On Apr 6, 2016, at 7:57 PM, John Ames <commodorejohn at gmail.com> wrote:
> On 4/6/16, rsdio at audiobanshee.com <rsdio at audiobanshee.com> wrote:
>> Your code is fine from -180 degrees to +180 degrees, which sort of solves
>> the 270-degree overflow. It seems to be valid for exactly one period of the
>> ramp wave input, from negative peak to positive peak, then it falls apart.
> Yes, I suppose I should've been clearer on that. If you graph the
> function provided in the original post, it goes completely off the
> rails outside of the -1 to +1 range, since the square of X gets larger
> than 1. However, in application, the sawtooth input never exceeds that
> range anyway.
> 
> (Also, the overflow would've been at +90 degrees in your reckoning, so
> definitely an issue.)

I can't see the overflow in Grapher.app, but I suppose it could be outputting +1.0 when the maximum fixed-point value would be 1 code less than that. How much overflow are you seeing? I haven't bothered to try the C code, I just typed the functions into Grapher.app and zoomed in.

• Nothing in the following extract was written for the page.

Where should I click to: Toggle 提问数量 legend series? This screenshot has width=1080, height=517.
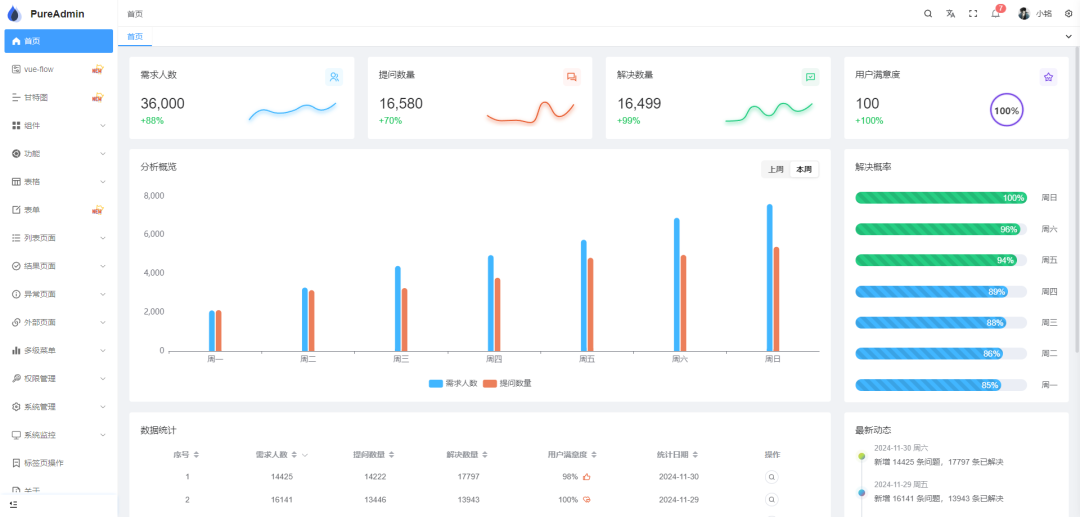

> On 4/6/16, Brian Willoughby <brianw at audiobanshee.com> wrote:
>> I've been using a State Variable Filter (a.k.a. Quadrature Oscillator) with
>> fixed resonance to generate sine waves at arbitrary frequencies. You should
>> be able to implement the SVF in fixed point or integer math, avoiding
>> floating point as you desire.
>> 
>> My understanding is that using the SVF as a sine oscillator is fairly low
>> distortion, but the distortion increases as the frequency approaches
>> Nyquist. I have never measured the distortion of this code, but it would be
>> vary interesting to compare to your 5% odd-harmonic distortion, especially
>> if the distortion can be mapped versus frequency.
>> 
>> I've used SVF sine generation for FM, but not for pure synthesis. Does
>> anyone have experience with the SVF in this application? I optimized my code
>> to remove all of the excess calculations needed to produce all 4 outputs of
>> the SVF, since I only needed the 1 output.
> Interesting. Do you have any more information on this technique? My
> only attempt to use filtering to derive a sine wave (from a triangle)
> had the unfortunate side-effect of decreasing the amplitude rather
> drastically as the frequency approached Nyquist.

I'm not using the State Variable Filter to alter another waveform, I'm using it purely as an oscillator, with no input. The code has to initialize the state variables with the appropriate constants, otherwise it doesn't oscillate. Fortunately, the gain in a digital SVF is perfect, so there aren't the same problems as found in analog implementations of the SVF for oscillation, where the gain has to be slightly more than 1.0 with non-linear distortion as feedback to keep the gain from going crazy, since the exact gain varies from one circuit to the next; with temperature; aging; etc.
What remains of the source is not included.